What Makes the Dead Rabbit the World’s Best Bar?
A ‘Scarlet Lady’ waits in the parlor of the second floor of a brownstone where Water Street meets Broad in Lower Manhattan.
The cocktail—raspberry sweet with a fiery kick—tingles your senses. That’ll be the champagne and Irish whiskey.
This sinful siren—along with edgily named counterparts like Vigilante, Fallen Angel, Psycho Killer, and Gold Digger—is one of the many libations that not only lure in hundreds of cocktail enthusiasts a week, but have also garnered The Dead Rabbit Grocery & Grog the prestigious entitlement of the World’s Best Bar.
The title—regarded as the industry’s highest accolade—was awarded at the Tales of the Cocktail’s 8th annual Spirited Awards (think of it as a booze-centric “Oscars”) on July 18.
While this is the ceremony’s first official “World’s Best Bar” title, the award for the “World’s Best Cocktail Bar” has gone to the well-established teams at The Artesian at the Langham in London (2014), Drink in Boston (2013), The Connaught Bar in London (2012), and New York’s Employees Only (2011).
“It’s absolutely magic for us personally and we try to give that to everyone that comes in,” the Employees Only crew told New York Insider after receiving the award in 2011. “To be recognized with an honor like this is unbelievable.”
The speakeasy bar and restaurant modeled after the Roaring Twenties has been a New York staple since the mid-aughts.
Hidden behind a nondescript door with a welcoming palm reader, the team has been cooking up clever spins on classic cocktails and showing the masses how to master mixology for almost a decade.
And their dedication keeps paying off. This year, they took home the awards for “Best American Bar Team” and “Best American High Volume Cocktail Bar.”
The Artesian, a glamorously upscale bar tucked inside the equally chic Langham Hotel, snagged another award for “Best International Cocktail Bar.” Their cocktails—titled “Seconds Before Awakening,” “Suspended in Time,” and “Dream Quest”—are a combination of artisanal classics and Surrealist inspiration.

-*-

Work order a
From the rows, copy out word for word the part that opens with the line containing "Find the location of a particular element." and closes with the line containing "at that location.", including both of those lines. Leave the pictures out of your copy.
The article above and the rows that follow have no connection to each other.

Material for this task
-*-

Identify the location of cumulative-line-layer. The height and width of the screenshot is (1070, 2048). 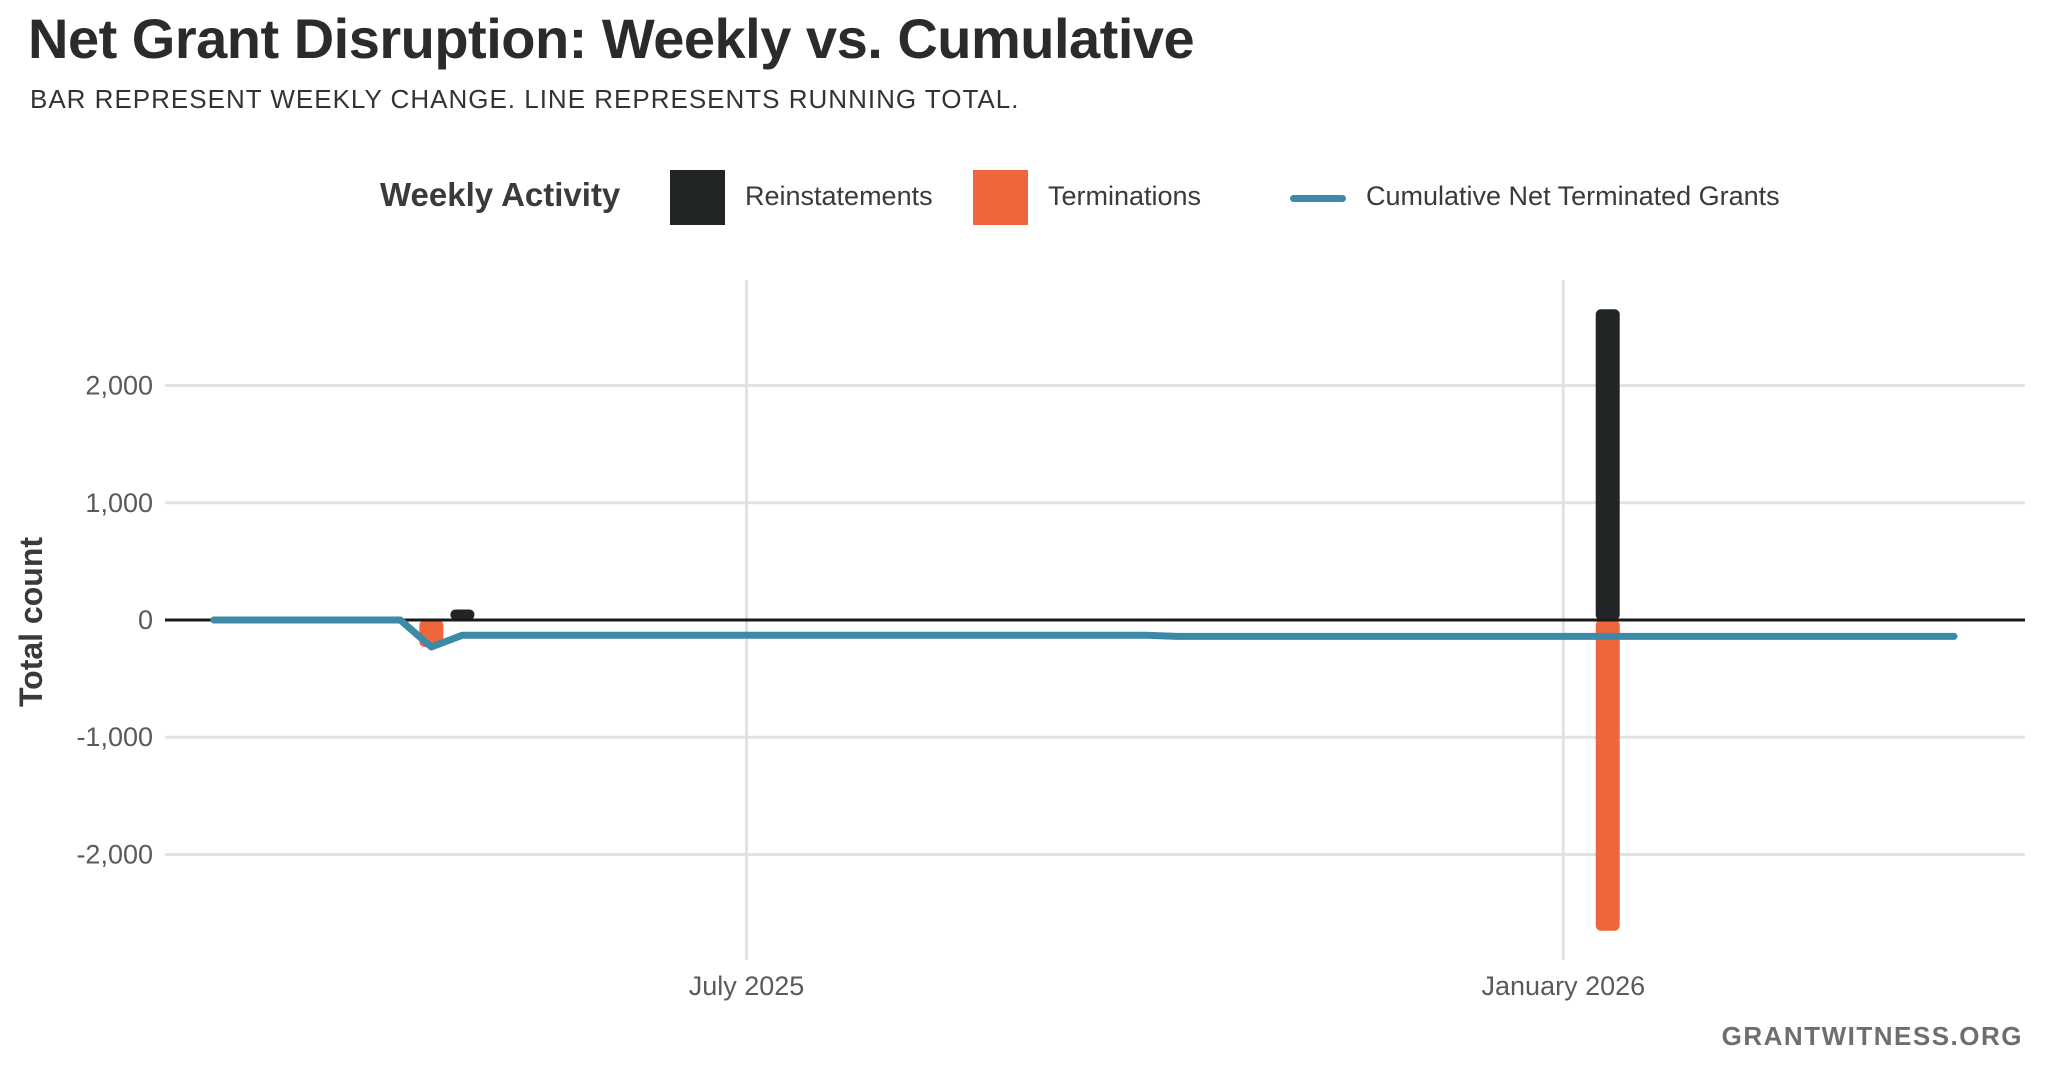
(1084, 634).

-*-

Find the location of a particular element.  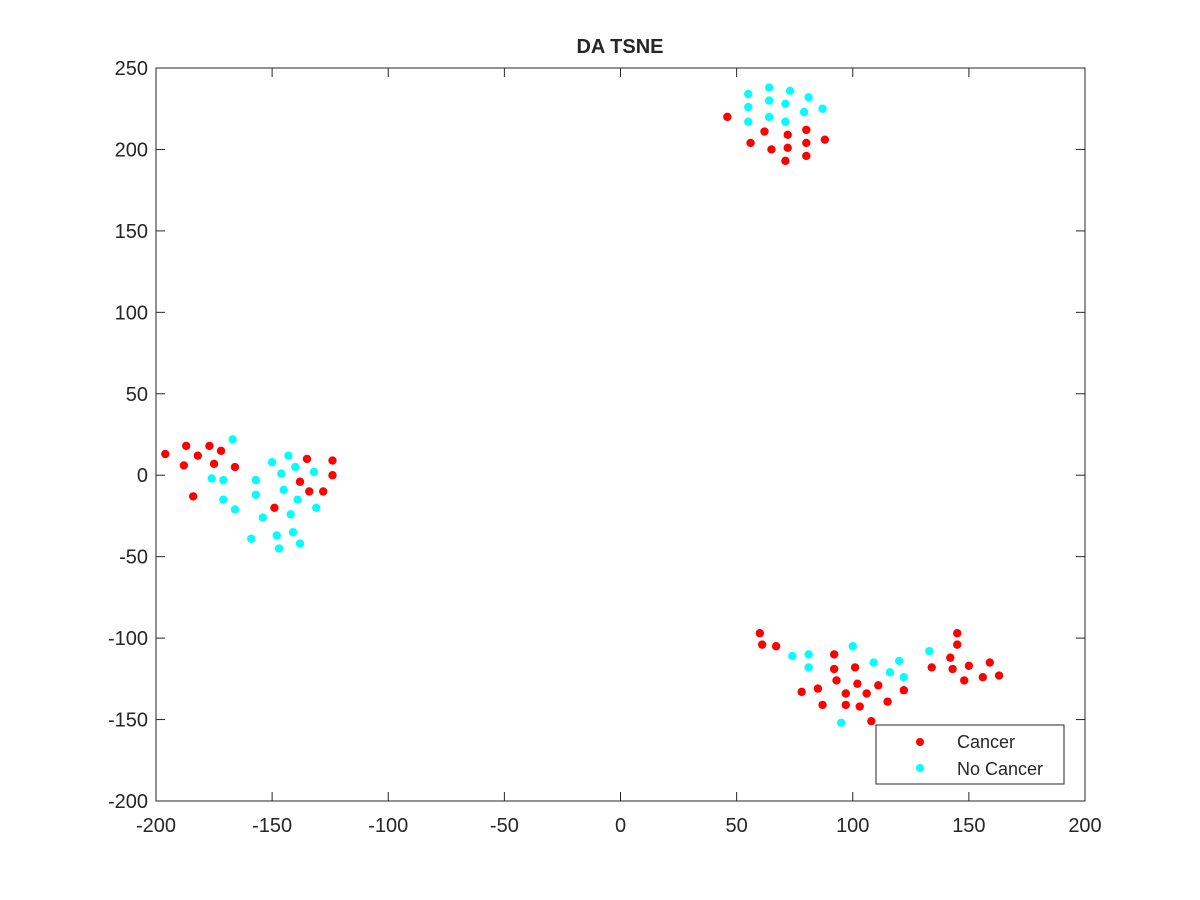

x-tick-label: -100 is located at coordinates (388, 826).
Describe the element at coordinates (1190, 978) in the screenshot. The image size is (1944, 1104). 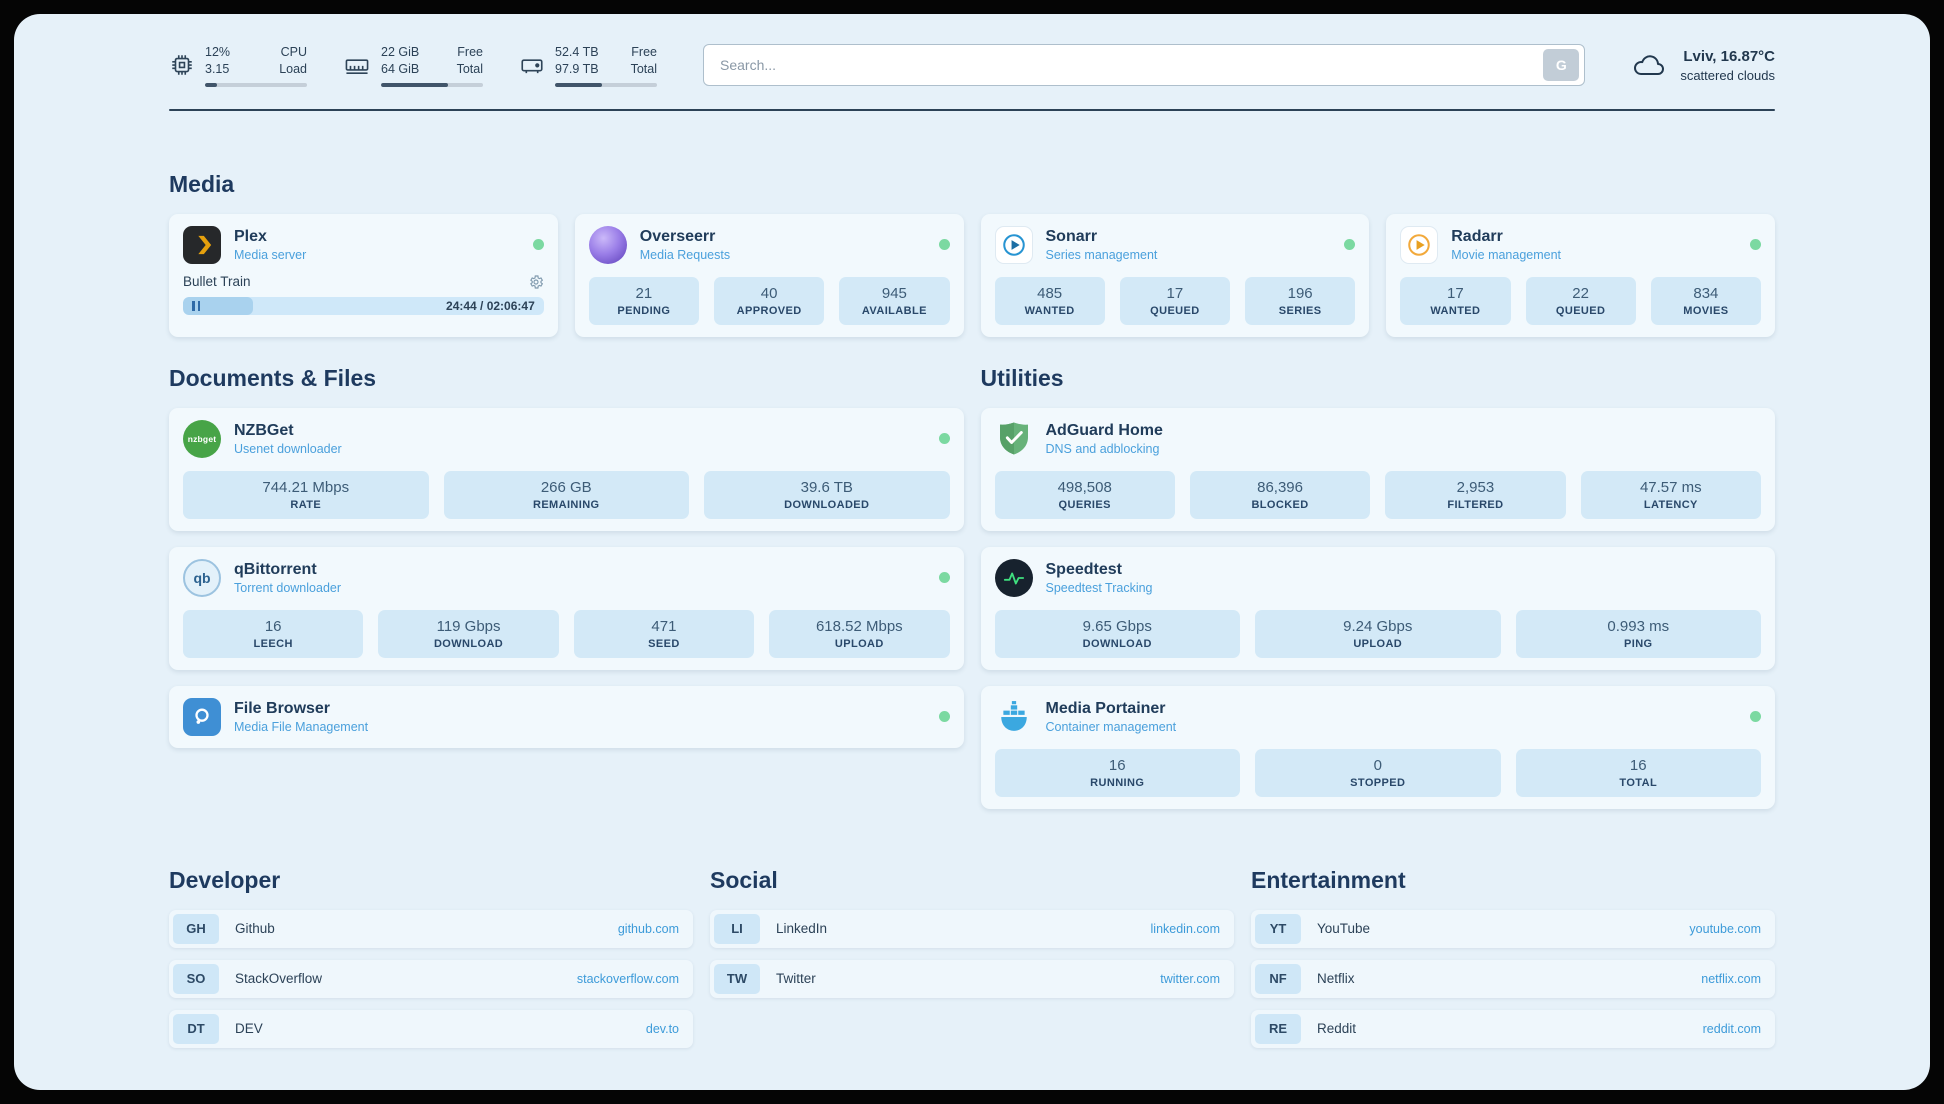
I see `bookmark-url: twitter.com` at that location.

-*-

Work order b
Answer these questions from the article about the World's Best Bar award.
(i) On what date were the Spirited Awards presented?
(ii) Which bar received the "World's Best Cocktail Bar" award in 2013?
(iii) What award did The Artesian win this year?

Answer box a
Find the location of a particular element.  

x-tick-label: -100 is located at coordinates (388, 826).
Describe the element at coordinates (1190, 978) in the screenshot. The image size is (1944, 1104). 
I see `bookmark-url: twitter.com` at that location.

Answer box b
(i) July 18
(ii) Drink in Boston
(iii) Best International Cocktail Bar